Born in Hengelo, Netherlands, Harmen J. Bussemaker studied music (B.A., 1989) and theoretical physics (M.Sc., 1991, Ph.D., 1995) at Utrecht University. His doctoral research, supervised by M. H. Ernst, on the properties of certain mathematical models for simulating complex fluid flows produced a number of articles, including “Long-range correlations in lattice gas automata,” written with Ernst and published in the Journal of Statistical Physics, 81 (1995), and “Analysis of a pattern forming lattice gas automaton: mean field theory and beyond,” which was published in Physical Review E, 53 (1996).

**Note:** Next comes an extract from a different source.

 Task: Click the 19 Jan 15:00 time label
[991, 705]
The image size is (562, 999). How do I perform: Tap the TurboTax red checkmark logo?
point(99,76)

On completing his Ph.D., he accepted position as a postdoctoral research associate at the University of Maryland, College Park, where he investigated topics in mesoscopic physics with T. R. Kirkpatrick and protein folding with D. Thirumalai. But it was with his second postdoctoral appointment, at the lab of Eric Siggia at Rockefeller University, where he first worked in genomics, the field he has been exploring ever since. Applying techniques he had learned in working in theoretical physics and statistics to the problem of decoding gene sequences, he developed the MobyDick algorithm. When he, Eric Siggia, and Hao Li tested the algorithm on a non-coding part of the yeast genome, it revealed many DNA sequences that corresponded to known binding sites of a class of gene regulatory proteins. Their groundbreaking work was published as the cover article of Proceedings of the National Academy of Sciences U.S.A., 97 (2000).
He next developed a second algorithm named REDUCE. Using non-coding DNA sequence and messenger RNA expression levels in their test run, and again working with Siggia and Li, he showed that REDUCE allowed for direct integration of different types of genomics data and could directly predict expression from sequence. These findings showing the success of REDUCE, published in Nature Genetics, 27 (2001), firmly established Harmen Bussemaker as one of the world’s leaders in computational genomics.
After briefly returning to the Netherlands, where from 1999 to 2001 he worked as a Lecturer at the University of Amsterdam, he returned to the United States to take up an appointment as Assistant Professor in the Department of Biological Sciences at Columbia University. He was promoted to Associate Professor in 2007. There, working with a group of graduate students and postdocs in his own lab, he continued to make important advances. One of the most significant is MatrixREDUCE, an algorithm that he describes as “a biophysical approach to quantifying protein-DNA interactions . . . which is a more principled, simpler, and more accurate than existing methods for inferring so-called ‘weight matrices’ based on information theory.” An application of MatrixREDUCE to cross-species comparison earned him the ISMB’s Ian Lawson Van Toch Memorial Award in 2008.
His lab has also made important advances in biology, especially with gene expression regulation. Their investigations were recognized with the Insight Award, bestowed at the RECOMB 2005 conference held at MIT. During his Guggenheim Fellowship term, he will be continuing this work as a visiting scientist at Princeton University.
In addition to his research and supervision of graduate and postdoctoral students, Harmen Bussemaker has been a co-organizer of conferences at Cold Spring Harbor on “Systems Biology: Global Regulation of Gene Expression" (2008, 2010) and an instructor there in integrative data analysis for high-throughput biology. He is also since 2007 a member of the editorial board of BMC Systems Biology and an associate editor of PLoS Computational Biology. He also serves as an ad hoc reviewer for many important scientific journals, including Science, Nature, PNAS, Genome Research, and Nature Genetics, to name but a few.